In 1929 65 Jews who had lived in Hebron for generations were murdered, and their property was taken by the Arabs. Of the 500 "settlers" in Hebron, many are descendants of the Jews who escaped the massacre of 1929. But you hear nothing about this in the press.
December 9, 2008 6:46 PM | Reply | Permalink
There is propaganda, which most people hear and buy, and there is reality which rarely makes the news.
FACT: in 1948 there were 1.2 million Arabs in Palestine.FACT: Today there are 5.2 million Arabs in Palestine (i.e., Israel, WEst Bank, and Gaza.) An increase of well over 400%.
FACT: In 1948 there were nearly a 1 million Jews in the Arab and Muslim countries. FACT: Today there are far fewer than 50,000 left. A decrease of over 95%.
If you were looking down from space, and saw 4-5 times as many Arabs in Palestine as there were 60 years earlier, but then saw less than 5% of the Jews who had earlier been in the Arab countries, who would you believe was the real victim of ethnic cleansing, the Arabs or the Jews?

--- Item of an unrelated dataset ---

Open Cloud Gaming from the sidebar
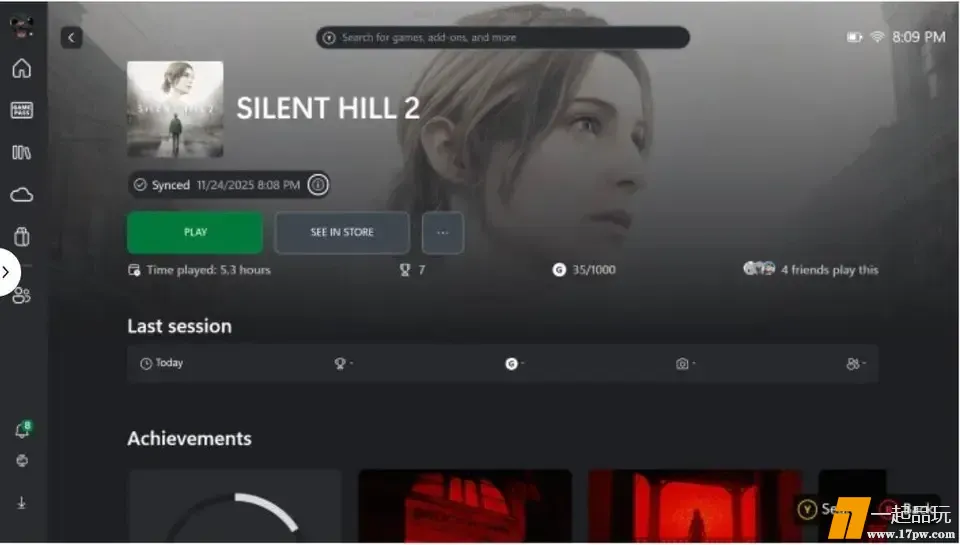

December 9, 2008 7:07 PM | Reply | Permalink
Regarding this business of "occupation," the US and Russia occupied Germany and Japan after WWII. The US demanded that Germany and Japan become democratic countries and allies, and even imposed constitutions on them. Russia even took some land in Sakhalin, the northern islands of Japan which they keep to this very day.
Israel was attacked the day after the UN voted to partition Palestine in November 1947, first by guerrilla forces using terror, and then by 5 Arab armies in May 1946. Despite the odds, and spilling much blood (6,000 lives out of 600,000), Israel agreed to an Armistice line in 1949, even though by that point it could have swept all the Arabs all the way to the Jordan river. Jerusalem was divided for 19 years, and yet the Jordanians did not set up a state for the Palestinians, and attacks on ISrael continued. Finally in 1967, Israel was forced into war. Jordan shelled west Jerusalem and Jewish towns, forcing ISrael to occupy the WEst Bank to drive out the Jordanian forces. Despite many wars and much blood and treasure, it has given back 100% of the Sinai, 100% of Gaza, and prepared to give 90% of the West Bank to the Palestinians. It was prepared to give up most of the Golan (a name from the Bible) to the Syrians too. But it demands only full recognition of its RIGHT to exist and a final peace treaty. But to this day, only 3 out of 22 Arab states have agreed to sign a peace treaty with Israel, and they presume to set the terms as well, as if they were victors. That's CHUTZPEH!